Exercise description >> Retype each of the following records word for word, leaving the pictures out of your answer.

Stored records >>
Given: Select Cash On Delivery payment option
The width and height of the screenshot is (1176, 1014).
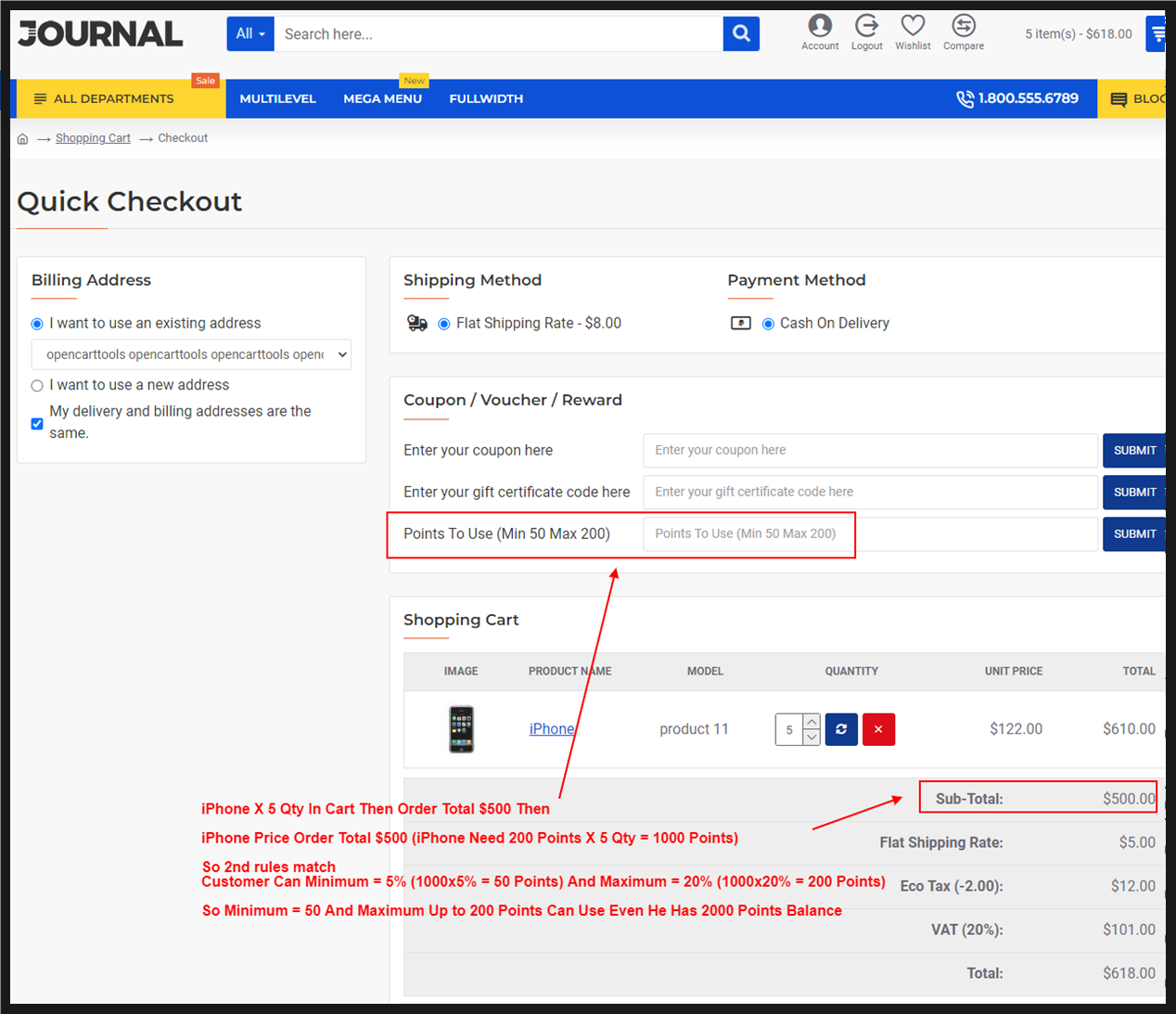Looking at the screenshot, I should [x=768, y=324].
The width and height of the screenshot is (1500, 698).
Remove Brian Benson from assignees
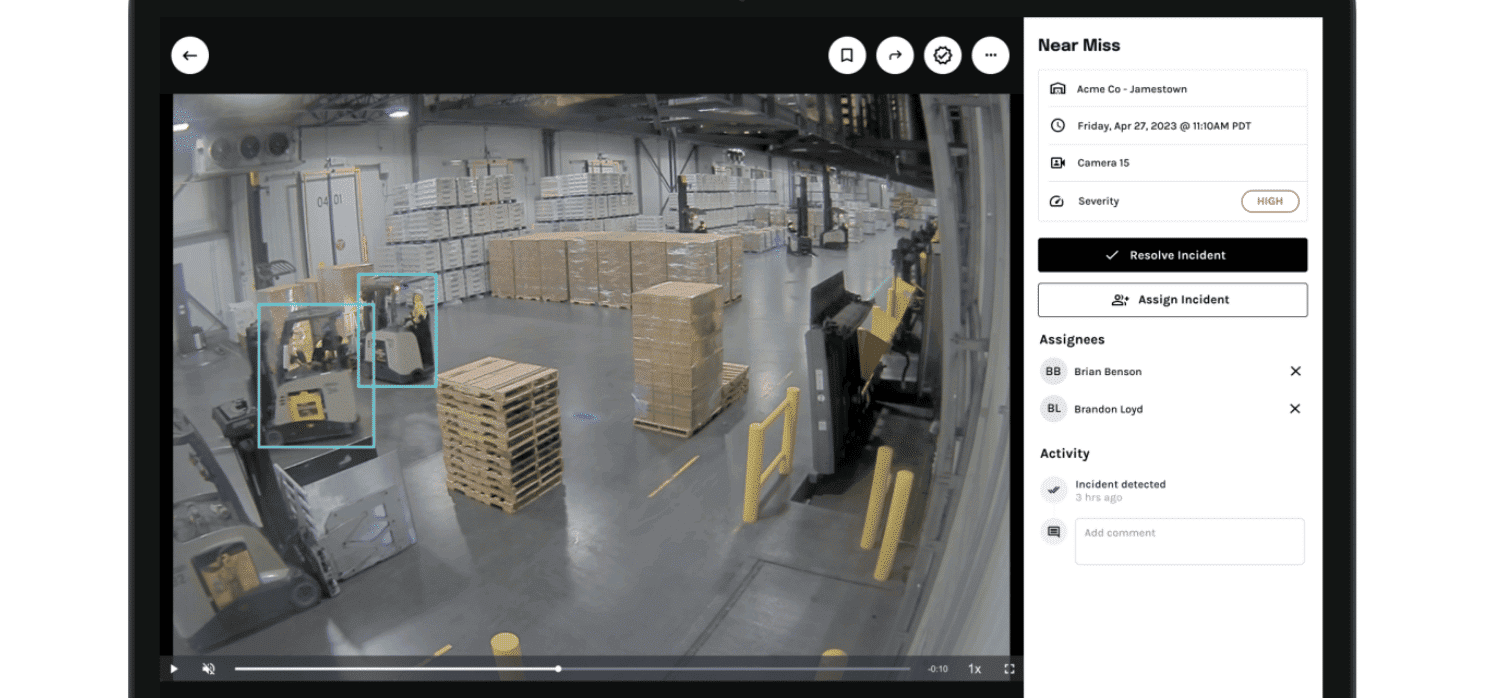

Reply >>
Given: Select Cash On Delivery payment option
The width and height of the screenshot is (1176, 1014).
Looking at the screenshot, I should [x=768, y=324].
The width and height of the screenshot is (1500, 698).
Remove Brian Benson from assignees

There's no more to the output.